┌─ EXTRACTED DATA

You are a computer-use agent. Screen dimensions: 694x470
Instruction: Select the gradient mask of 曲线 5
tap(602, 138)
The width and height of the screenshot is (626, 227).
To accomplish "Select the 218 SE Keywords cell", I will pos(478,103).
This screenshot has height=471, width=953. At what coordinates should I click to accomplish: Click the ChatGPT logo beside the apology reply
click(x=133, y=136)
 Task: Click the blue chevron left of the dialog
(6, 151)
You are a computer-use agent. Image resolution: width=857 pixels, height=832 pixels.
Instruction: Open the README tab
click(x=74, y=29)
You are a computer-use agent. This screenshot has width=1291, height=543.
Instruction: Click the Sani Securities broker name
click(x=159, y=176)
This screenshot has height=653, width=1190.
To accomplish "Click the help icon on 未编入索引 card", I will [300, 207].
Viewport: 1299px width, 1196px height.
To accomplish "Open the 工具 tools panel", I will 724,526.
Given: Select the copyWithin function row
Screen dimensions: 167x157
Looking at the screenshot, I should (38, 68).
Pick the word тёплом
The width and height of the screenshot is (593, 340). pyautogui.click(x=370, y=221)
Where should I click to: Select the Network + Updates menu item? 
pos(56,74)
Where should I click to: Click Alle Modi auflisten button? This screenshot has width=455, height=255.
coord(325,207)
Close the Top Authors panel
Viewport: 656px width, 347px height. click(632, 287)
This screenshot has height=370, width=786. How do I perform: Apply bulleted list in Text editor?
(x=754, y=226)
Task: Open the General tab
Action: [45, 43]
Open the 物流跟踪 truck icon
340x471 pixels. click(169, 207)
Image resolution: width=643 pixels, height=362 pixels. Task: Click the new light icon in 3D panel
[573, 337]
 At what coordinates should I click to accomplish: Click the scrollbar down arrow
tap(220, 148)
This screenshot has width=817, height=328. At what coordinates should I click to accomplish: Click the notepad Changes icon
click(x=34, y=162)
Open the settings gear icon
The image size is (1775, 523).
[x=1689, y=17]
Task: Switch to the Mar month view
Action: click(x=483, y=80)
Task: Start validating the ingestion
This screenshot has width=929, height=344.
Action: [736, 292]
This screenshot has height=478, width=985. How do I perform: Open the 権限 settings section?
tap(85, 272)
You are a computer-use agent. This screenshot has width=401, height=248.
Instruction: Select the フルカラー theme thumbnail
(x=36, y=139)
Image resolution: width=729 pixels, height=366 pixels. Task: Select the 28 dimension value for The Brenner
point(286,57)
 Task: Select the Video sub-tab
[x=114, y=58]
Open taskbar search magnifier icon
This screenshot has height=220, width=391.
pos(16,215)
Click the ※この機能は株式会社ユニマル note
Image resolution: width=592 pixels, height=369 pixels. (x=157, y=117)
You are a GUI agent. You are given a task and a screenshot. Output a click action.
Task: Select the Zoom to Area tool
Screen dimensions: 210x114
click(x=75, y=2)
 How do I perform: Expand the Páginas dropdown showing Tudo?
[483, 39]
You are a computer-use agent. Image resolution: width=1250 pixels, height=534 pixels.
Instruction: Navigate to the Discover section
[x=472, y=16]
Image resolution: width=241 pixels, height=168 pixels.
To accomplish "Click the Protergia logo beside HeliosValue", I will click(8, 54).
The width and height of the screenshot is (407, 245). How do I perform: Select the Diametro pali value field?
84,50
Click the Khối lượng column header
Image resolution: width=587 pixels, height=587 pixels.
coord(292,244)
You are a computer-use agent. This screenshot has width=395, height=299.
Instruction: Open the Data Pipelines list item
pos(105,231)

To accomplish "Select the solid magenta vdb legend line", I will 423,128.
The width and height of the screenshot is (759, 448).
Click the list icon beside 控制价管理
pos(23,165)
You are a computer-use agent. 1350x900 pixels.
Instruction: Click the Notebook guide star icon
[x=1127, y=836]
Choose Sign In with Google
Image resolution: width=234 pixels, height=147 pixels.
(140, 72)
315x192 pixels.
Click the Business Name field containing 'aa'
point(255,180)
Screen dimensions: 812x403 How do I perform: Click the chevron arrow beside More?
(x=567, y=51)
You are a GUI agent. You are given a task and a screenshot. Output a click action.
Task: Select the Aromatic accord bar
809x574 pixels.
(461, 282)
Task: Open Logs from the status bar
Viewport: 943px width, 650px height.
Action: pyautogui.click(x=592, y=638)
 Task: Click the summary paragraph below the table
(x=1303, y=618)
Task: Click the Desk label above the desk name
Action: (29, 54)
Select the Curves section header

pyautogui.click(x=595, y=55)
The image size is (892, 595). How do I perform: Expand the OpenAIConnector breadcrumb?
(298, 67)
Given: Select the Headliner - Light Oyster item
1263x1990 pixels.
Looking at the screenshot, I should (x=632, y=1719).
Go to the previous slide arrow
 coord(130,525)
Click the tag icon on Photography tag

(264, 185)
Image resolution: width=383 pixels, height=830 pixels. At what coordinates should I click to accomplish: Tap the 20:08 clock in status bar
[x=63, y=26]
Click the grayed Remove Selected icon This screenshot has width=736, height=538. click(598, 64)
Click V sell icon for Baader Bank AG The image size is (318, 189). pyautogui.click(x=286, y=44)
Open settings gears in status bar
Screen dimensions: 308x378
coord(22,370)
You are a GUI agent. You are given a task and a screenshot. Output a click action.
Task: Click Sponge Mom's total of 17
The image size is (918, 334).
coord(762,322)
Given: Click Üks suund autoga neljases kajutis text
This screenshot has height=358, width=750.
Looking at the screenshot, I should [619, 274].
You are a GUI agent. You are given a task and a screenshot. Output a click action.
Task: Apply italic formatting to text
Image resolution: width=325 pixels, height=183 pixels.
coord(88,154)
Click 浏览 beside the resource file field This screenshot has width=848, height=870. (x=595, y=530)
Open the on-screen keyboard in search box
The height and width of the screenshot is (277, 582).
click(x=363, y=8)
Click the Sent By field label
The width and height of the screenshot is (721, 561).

└─

_TASK INSTRUCTIONS_
Begin at the line above that has "Open taskbar search magnifier icon" and stop after the line that has "The width and height of the screenshot is (759, 448).", copying each line exactly and adding nothing else.

_TASK ANSWER_
Open taskbar search magnifier icon
This screenshot has height=220, width=391.
pos(16,215)
Click the ※この機能は株式会社ユニマル note
Image resolution: width=592 pixels, height=369 pixels. (x=157, y=117)
You are a GUI agent. You are given a task and a screenshot. Output a click action.
Task: Select the Zoom to Area tool
Screen dimensions: 210x114
click(x=75, y=2)
 How do I perform: Expand the Páginas dropdown showing Tudo?
[483, 39]
You are a computer-use agent. Image resolution: width=1250 pixels, height=534 pixels.
Instruction: Navigate to the Discover section
[x=472, y=16]
Image resolution: width=241 pixels, height=168 pixels.
To accomplish "Click the Protergia logo beside HeliosValue", I will click(8, 54).
The width and height of the screenshot is (407, 245). How do I perform: Select the Diametro pali value field?
84,50
Click the Khối lượng column header
Image resolution: width=587 pixels, height=587 pixels.
coord(292,244)
You are a computer-use agent. This screenshot has width=395, height=299.
Instruction: Open the Data Pipelines list item
pos(105,231)

To accomplish "Select the solid magenta vdb legend line", I will 423,128.
The width and height of the screenshot is (759, 448).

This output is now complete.